The market capitalization of Ethereum, the largest cryptocurrency after only Bitcoin, is currently in the vicinity of $46 billion with its price hovering around $470 per coin. Two months ago, though, things were not looking that good for the bulls. On September 14th, ETHUSD was closer to $270, wandering in no man’s land between the all-time high of $412 and the July low at $136. Without the help of a trustworthy analytical method, Ethereum’s next direction would have been anybody’s guess. Fortunately, the Elliott Wave Principle helped us identify a pattern on the chart below, which then became the subject of an article, called “Ethereum’s Elliott Wave Pattern Points North”.
The pattern in question was the famous 5-3 Elliott Wave cycle. A five-wave impulse between $136 and $395, followed by a three-wave correction, which it turned out, was still not over. Nevertheless, the retracement was not supposed to erase the entire progress achieve by the impulsive pattern, so as long as ETHUSD was trading above $136, the odds were going to remain in favor of the bulls. The positive outlook was also supported by a bullish divergence revealed by the RSI indicator. This chart was all we needed to come to the conclusion that “Ethereum looks ready for another attempt to exceed its previous all-time high at $412.” Two and a half months later now, here is how things went.
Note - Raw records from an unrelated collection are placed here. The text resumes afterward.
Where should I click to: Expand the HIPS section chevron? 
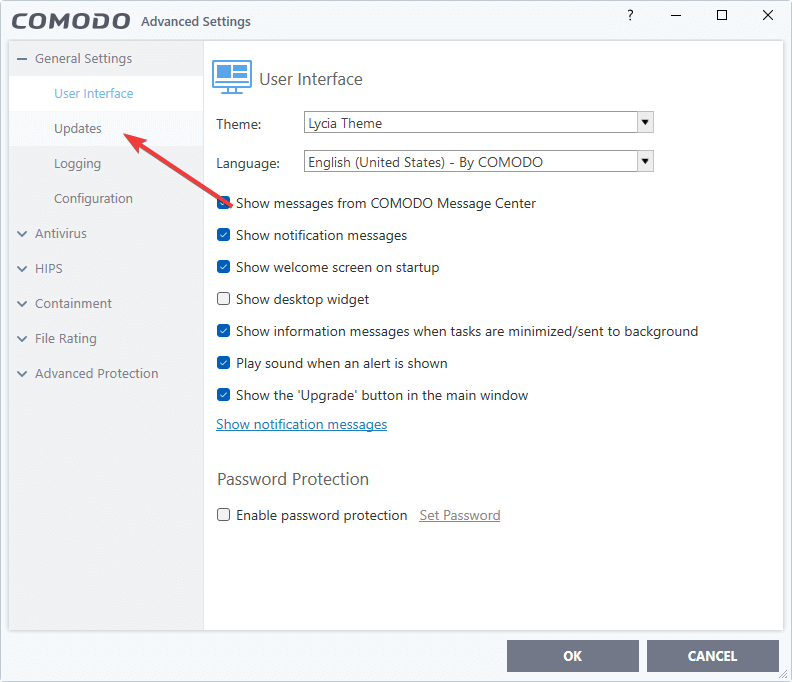22,269
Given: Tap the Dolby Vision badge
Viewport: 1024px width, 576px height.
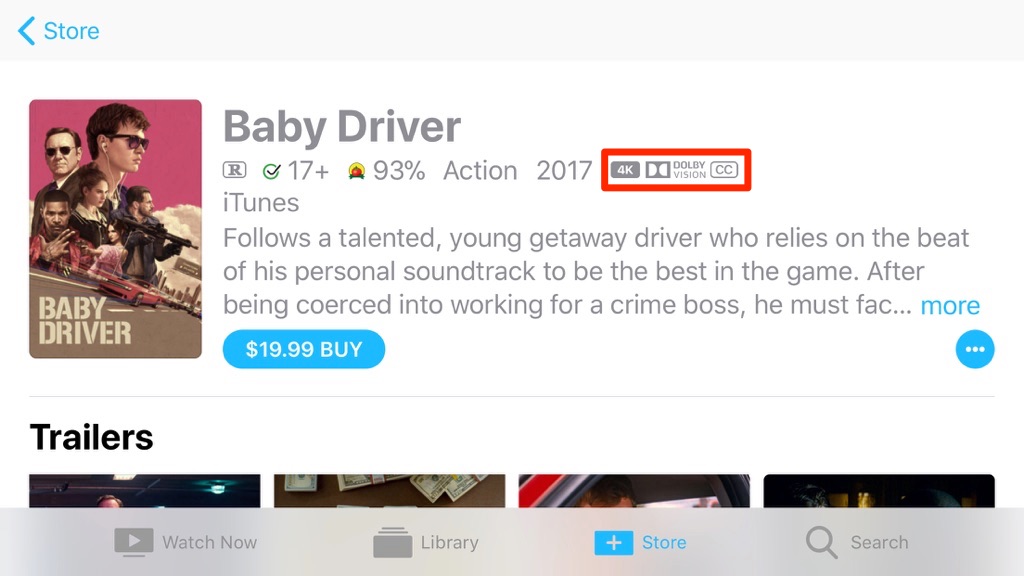Looking at the screenshot, I should coord(676,170).
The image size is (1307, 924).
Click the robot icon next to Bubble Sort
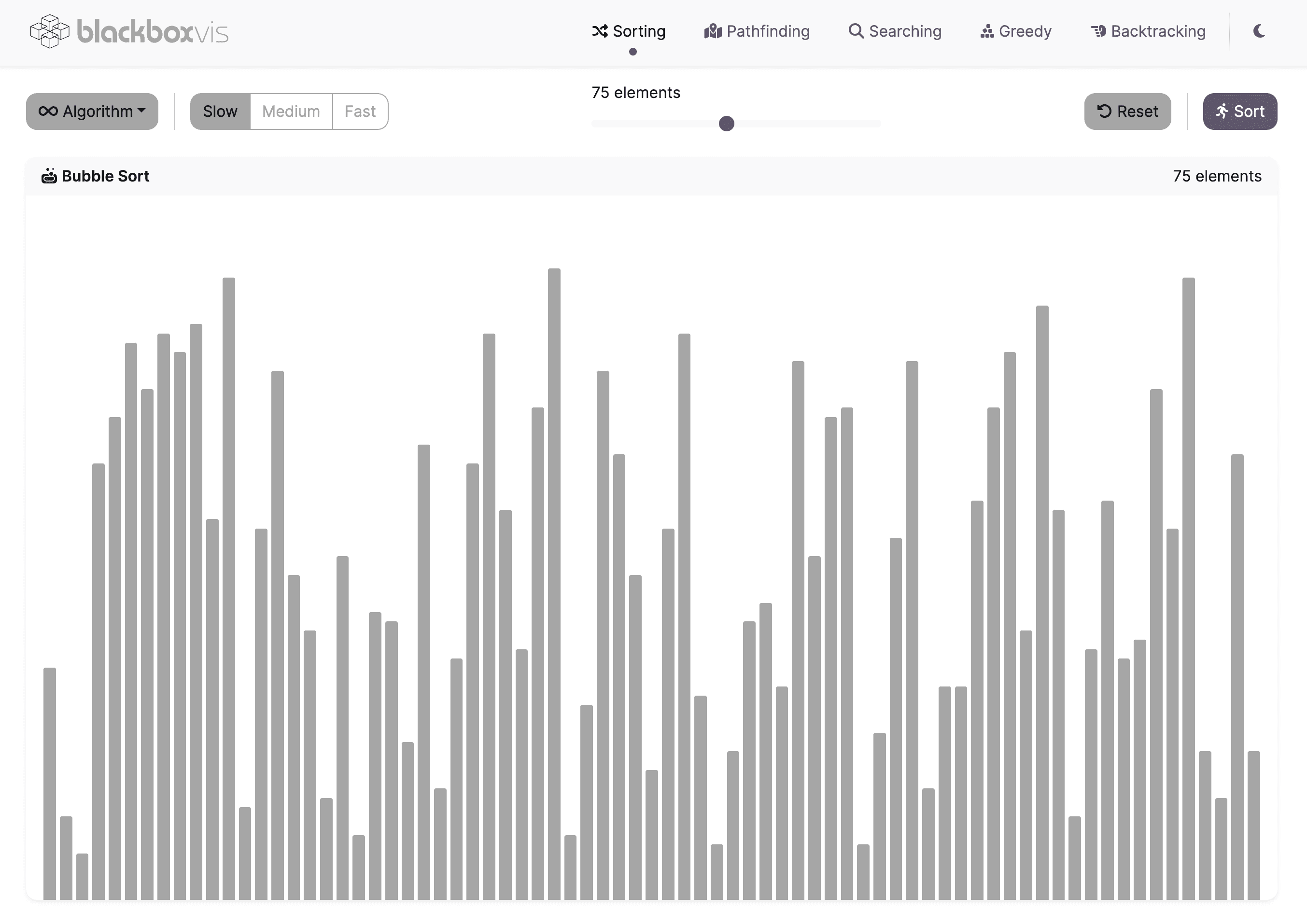(x=50, y=176)
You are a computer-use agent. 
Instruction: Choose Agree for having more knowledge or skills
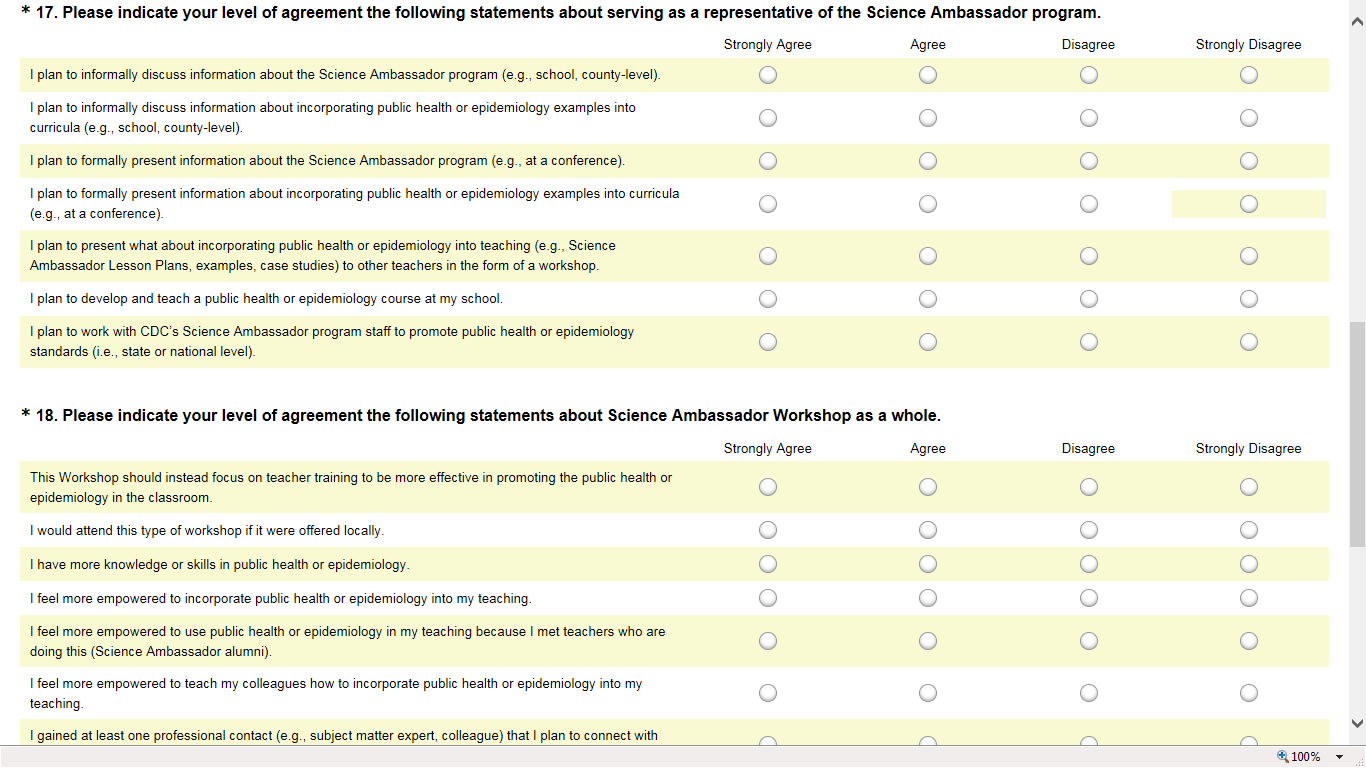tap(928, 564)

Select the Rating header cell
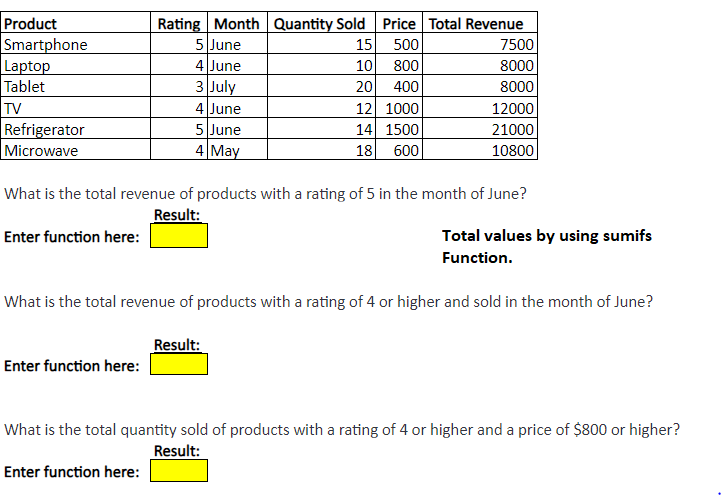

As already mentioned, the price did not reverse to the north right away. It fell to as low as $198 first. What is important is that the invalidation level at $136 was never put to a test, so all crypto traders had to do was stay calm and wait for the bulls to do their job. Five days ago, on November 23rd, ETHUSD reached a new all-time high of $418 and moved on to touch $492 yesterday.
It has been a good and profitable run. The problem is that no trend lasts forever. Blindly relying on Ethereum‘s to continue is a dangerous game to play. As visible, the count has changed, because as time passed, a bigger pattern emerged on the chart. What we though was a 5-3 cycle, now fits into the position of waves B and C of a large triangle. Triangles precede the final wave of the larger sequence. In that case, it does not matter much whether the triangle should be labeled as a B-wave or a fourth wave. What matters is that the current rally is supposed to be the last wave of the larger pattern, which means that once it is over, a major bearish reversal should be expected.
Assuming the rise from the end of wave E of the triangle is going to evolve into a five-wave impulse, we see that the bulls still have all chances of reaching the $500 mark. After that, though, caution would be required.